IBM has not been idle in addressing the need for a sturdier e-mail infrastructure, introducing Secure Mailer late last year. Secure Mailer is open source software designed to improve the security, reliability and performance of e-mail delivery services.

"By offering Secure Mailer free without licensing restrictions, IBM is helping build a stronger base for secure e-business," says Jeff Jaffe, general manager for IBM's IT Security.

Available for download from IBM's alphaWorks Web site at www.ibm.com/alphaworks, Secure Mailer was designed using what IBM Research refers to as "defensive programming" techniques, to enable the program to avoid operations and assumptions that could make it vulnerable to intruders, system errors and malformed or suspicious e-mail.

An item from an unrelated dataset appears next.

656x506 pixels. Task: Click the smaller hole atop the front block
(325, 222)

Messaging systems are comprised of Mail User Agents (MUAs), which send and request mail from users to their designated mail server, and Mail Transfer Agents (MTAs), which deliver mail to and from the various servers on a network.

Secure Mailer is designed to be different from MTA, which is used to process the majority of e-mail today. MTA technology originated in the early ‘80s and "was not designed with today’s Internet traffic and security in mind," according to Wietse Venema, an IBM researcher who developed Secure Mailer. According to Venema, the majority of e-mail -- more than one billion messages sent daily worldwide -- is processed by MTA technology.

Send Mail is the main mail agent, or MTA, used today, according to David Safford, manager of IBM Research’s Global Security Analysis Lab (Hawthorne, N.Y.). "Send Mail is a server-side package, the plumbing of mail as it's routed across the Internet," he says. "About 70 percent of all mail across the Internet is routed currently by Send Mail."

Secure Mailer is designed to be a "drop in" replacement for Send Mail, which is a freeware package originally delivered as part of Unix, according to Safford. "It is a reengineering of that original concept," he says. "IBM is initially targeting Send Mail users, primarily on Unix, with Secure Mailer. As such, the introduction of Secure Mailer is expected to affect ISPs, medium-to-large companies and universities."

Send Mail’s architecture makes it "somewhat difficult to make it bulletproof, both in terms of malicious attacks or even simple overloading by e-mail traffic," Safford points out. "Rather than failing or allowing people to break in, Secure Mailer is much more robust."

Send Mail and Secure Mailer differ in design. Send Mail is one very large, complex program that has to perform tasks such as routing and delivering mail. Some of these operations involve a very high level of privilege on the machines, according to Safford. "For this reason, Secure Mailer is broken up into a series of smaller programs, each of which does a very limited thing," he says. "If there is a problem with it, you have a problem only with one small part, not with the whole system. We’re able to limit the privilege of each of these parts to a very, very small extent. Even if a hacker is able to exploit a bug in one of the parts, you can’t take over the whole system."

IBM’s Global Security Analysis Lab, also referred to as IBM ethical hackers, is charged with the task of finding and fixing security vulnerabilities in systems, applications or protocols. "We’re very good at breaking into systems," Safford says. "As a result we’ve learned techniques to help make systems harder to break in. The idea behind Secure Mailer is to bring these techniques to bear on the issue of Internet mail."

Over the years, there have been a number of security vulnerabilities found in Send Mail, an average of four per year, Safford says. "That causes customers a lot of problems in having to keep up to date, exposures to hackers and – as we move into the e-business area – we certainly want to provide our customers with the secure solutions for e-business."

IBM decided to release Secure Mailer as open source code, allowing the online community decide how to steer the technology, with regard to the types of platforms available out of the box. Secure Mailer can be run on a variety of platforms, with some modification.